Esta semana trascendió la publicación de un texto elaborado por Julio Scherer Ibarra, exconsejero jurídico de la Presidencia de la República, acusando al fiscal general de la República, Alejandro Gertz y a la presidenta de la mesa directiva del Senado, Olga Sánchez, de realizar diversas componendas en su contra. Respecto a la senadora, dijo que lo acusó de sacar provecho personal durante su estancia en el ejecutivo nacional y atribuirse facultades propias de la Secretaría de Gobernación, mientras que con el fiscal asegura que lo responsabilizó por no haber impedido el amparo interpuesto por sus familiares políticos detenidos en relación con el fallecimiento de su hermano.
Sin duda alguna se trata de una de las mayores crisis políticas y legales a las que tendrá que enfrentar el presidente Andrés Manuel López Obrador, al tratarse de tres de los personajes más importantes de su equipo cercano de trabajo durante estos tres primeros años de mandato e incluso personales, como lo significa Scherer al considerarlo como su hermano.
Más allá de las acusaciones que se han venido presentando estamos ante la decadencia de la politización de la justicia y su desinstitucionalización en México. Son diversas las acusaciones en contra del titular de la Fiscalía General de la República en donde su autonomía e imparcialidad quedan en entredicho y van adquiriendo más semejanzas con la antigua PGR en donde los grandes casos que involucran a las altas esferas políticas se siguen negociando fuera de la fiscalía y en la impunidad.
Pareciera que el tráfico de influencias, el uso de “puertas giratorias” entre el servicio público y privado, la aplicación de criterios de oportunidad a modo y la impartición de “justicia” como una negociación extralegal a través de corrupción y la extorsión son prácticas no sólo permitidas sino comunes.
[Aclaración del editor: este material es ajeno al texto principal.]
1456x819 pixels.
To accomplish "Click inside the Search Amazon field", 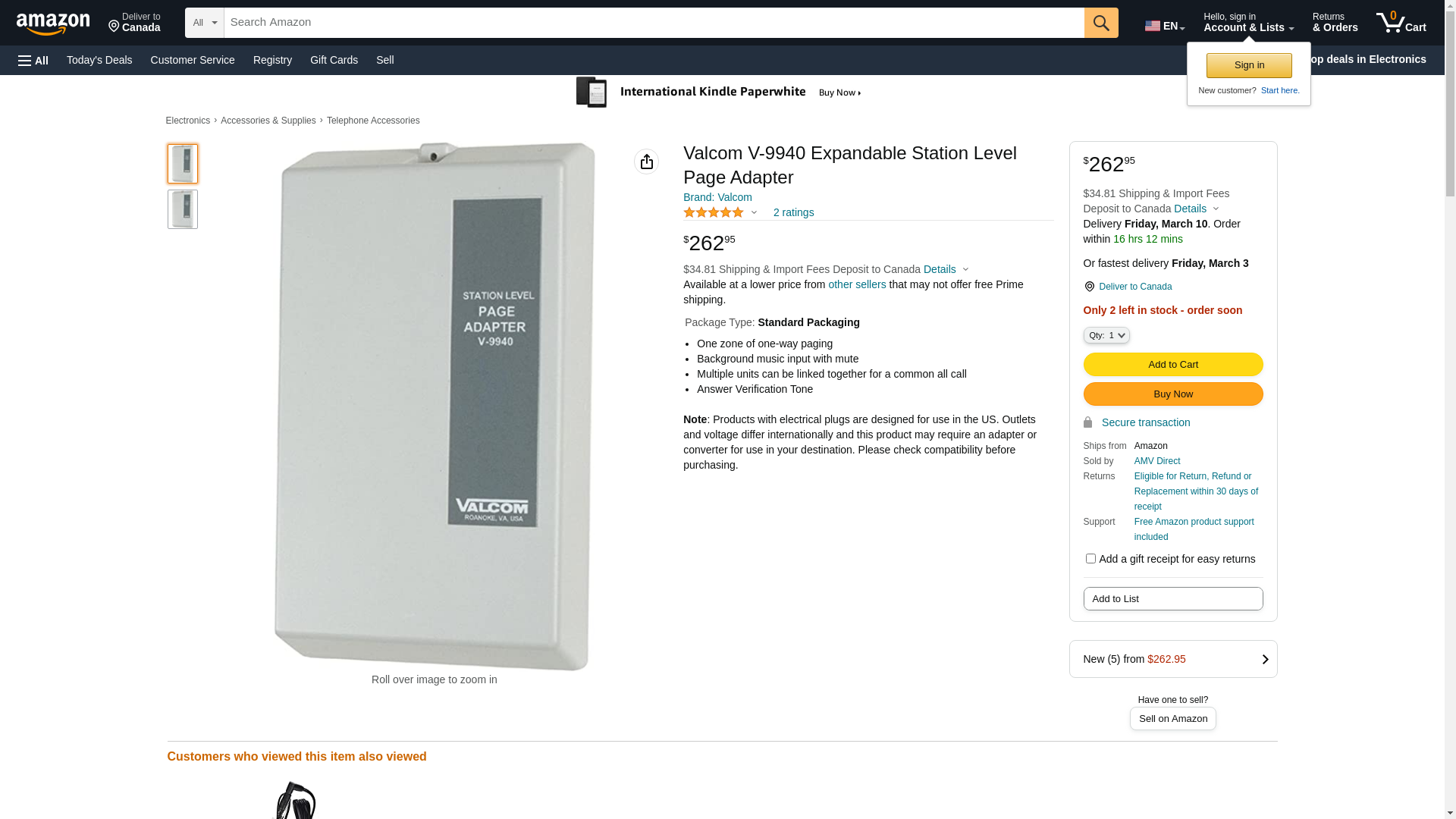I will coord(654,23).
Además, con esta pérdida de confianza en las instituciones de justicia, se está recurriendo a otras alternativas como la destrucción de los prestigios en medios de comunicación, plataforma en la que sólo el presidente puede aparecer como una estrategia que permita intentar legitimar un mandato cada vez más cuestionado.
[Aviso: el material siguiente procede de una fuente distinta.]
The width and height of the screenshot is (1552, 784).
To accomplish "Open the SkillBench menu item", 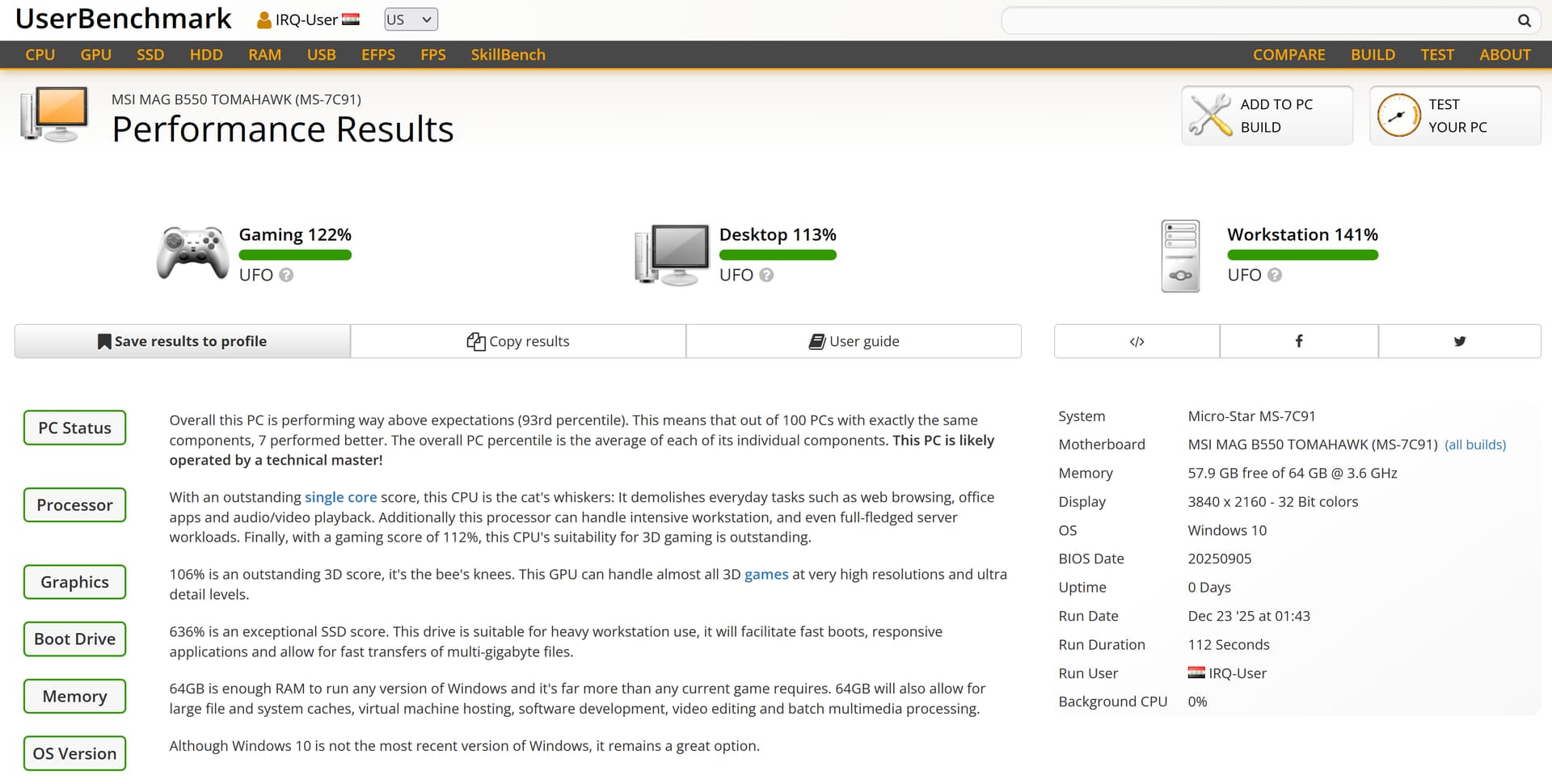I will pos(508,54).
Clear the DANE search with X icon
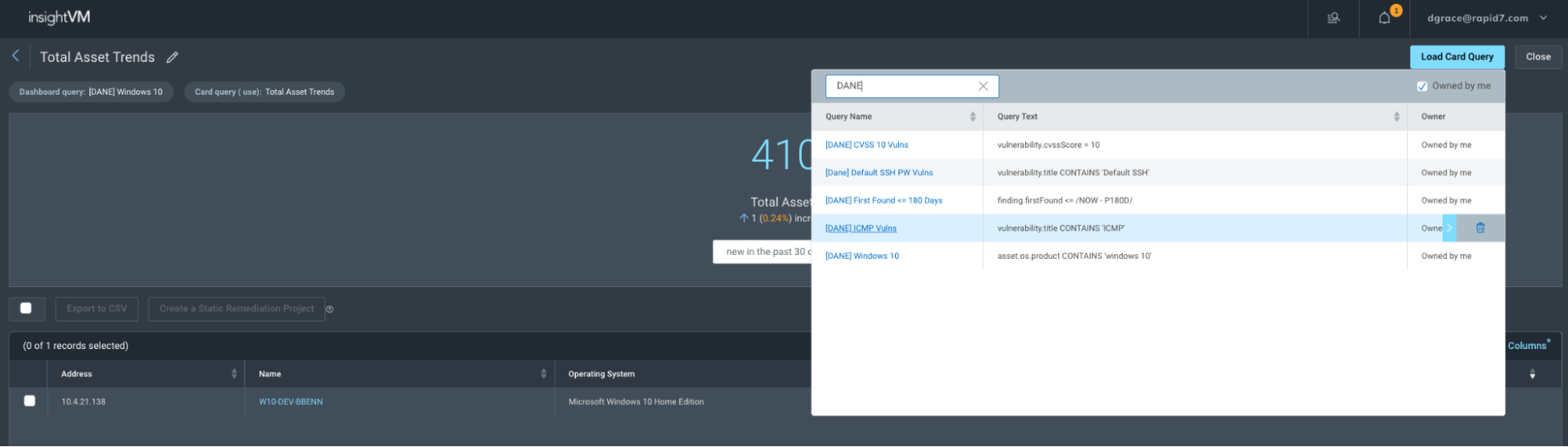1568x447 pixels. 983,86
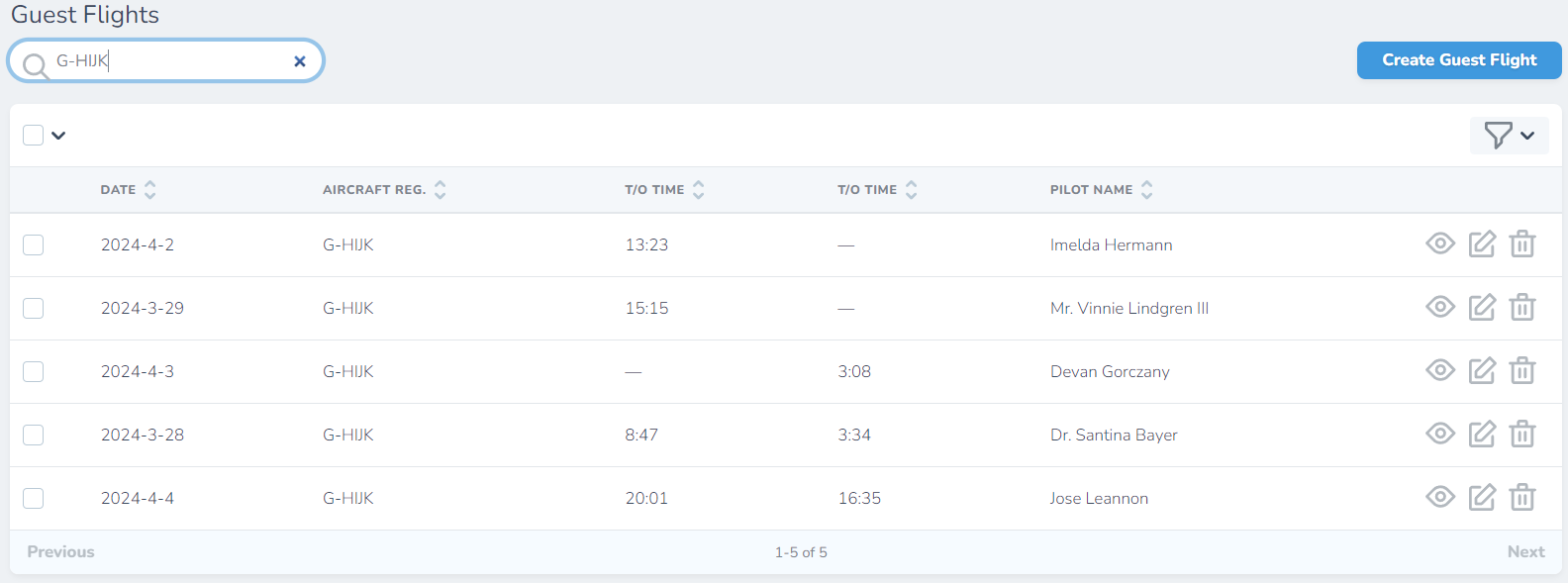The width and height of the screenshot is (1568, 583).
Task: View the Dr. Santina Bayer flight
Action: [x=1440, y=434]
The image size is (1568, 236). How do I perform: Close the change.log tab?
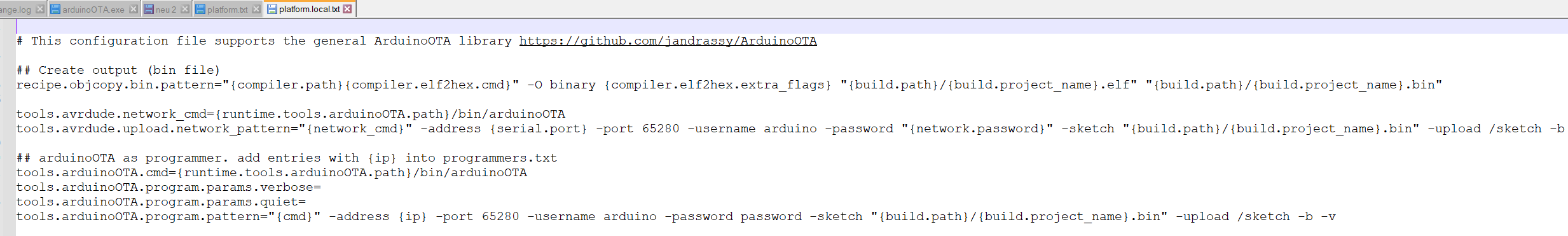pyautogui.click(x=40, y=9)
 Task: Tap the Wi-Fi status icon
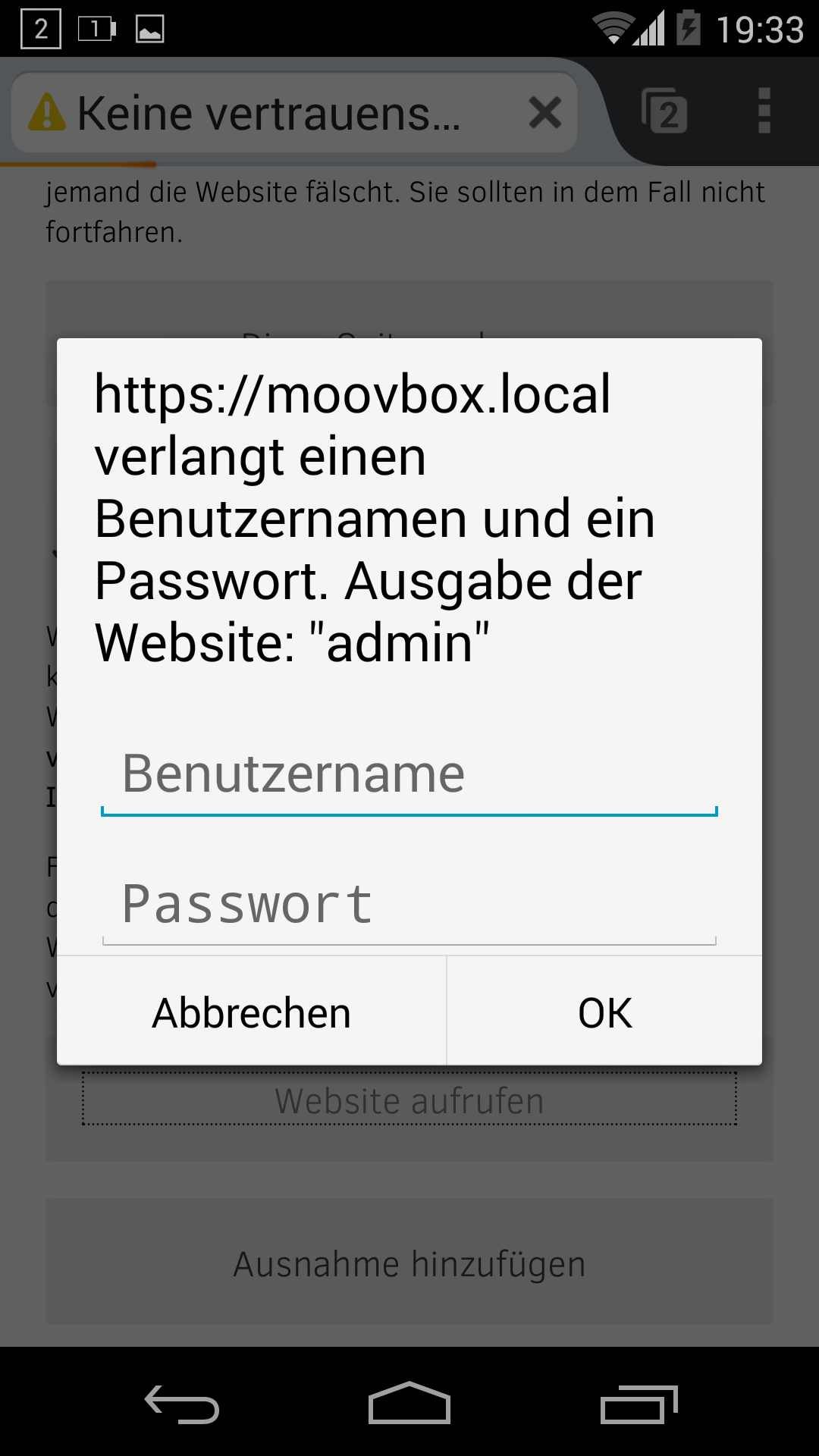(x=612, y=28)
En ese sentido, vemos como esta serie de conflictos no sólo de los miembros de su partido, sino ya dentro de su círculo cercano, tiran consigo este discurso “transformador” que vanagloria una realidad que desafortunadamente sólo existe en el imaginario del presidente, que nadie más parece seguir sus pasos, al menos no desde la convicción moral y que pareciera no sobrevivir este sexenio.
Lo anterior, cobra relevancia más cuando cae dentro de las responsabilidades del presidente darle un cause institucional al conflicto y dar señales de gobernabilidad dentro y fuera del país, sin embargo, él decidió manejarlo como uno de los poquísimos asuntos del Estado en los que no participaría y del cual tiene influencia directa, ya que está facultado para iniciar un proceso de destitución que se percibe urgente en la Fiscalía General de la República.
Con designios así, ese México sin injusticia, violencia e impunidad no sólo seguirá permaneciendo en el campo de los sueños, sino que sus consecuencias muy reales se están convirtiendo en el legado limitado y muy poco transformador de alguien que únicamente mira hacia el pasado y sus prácticas bochornosas.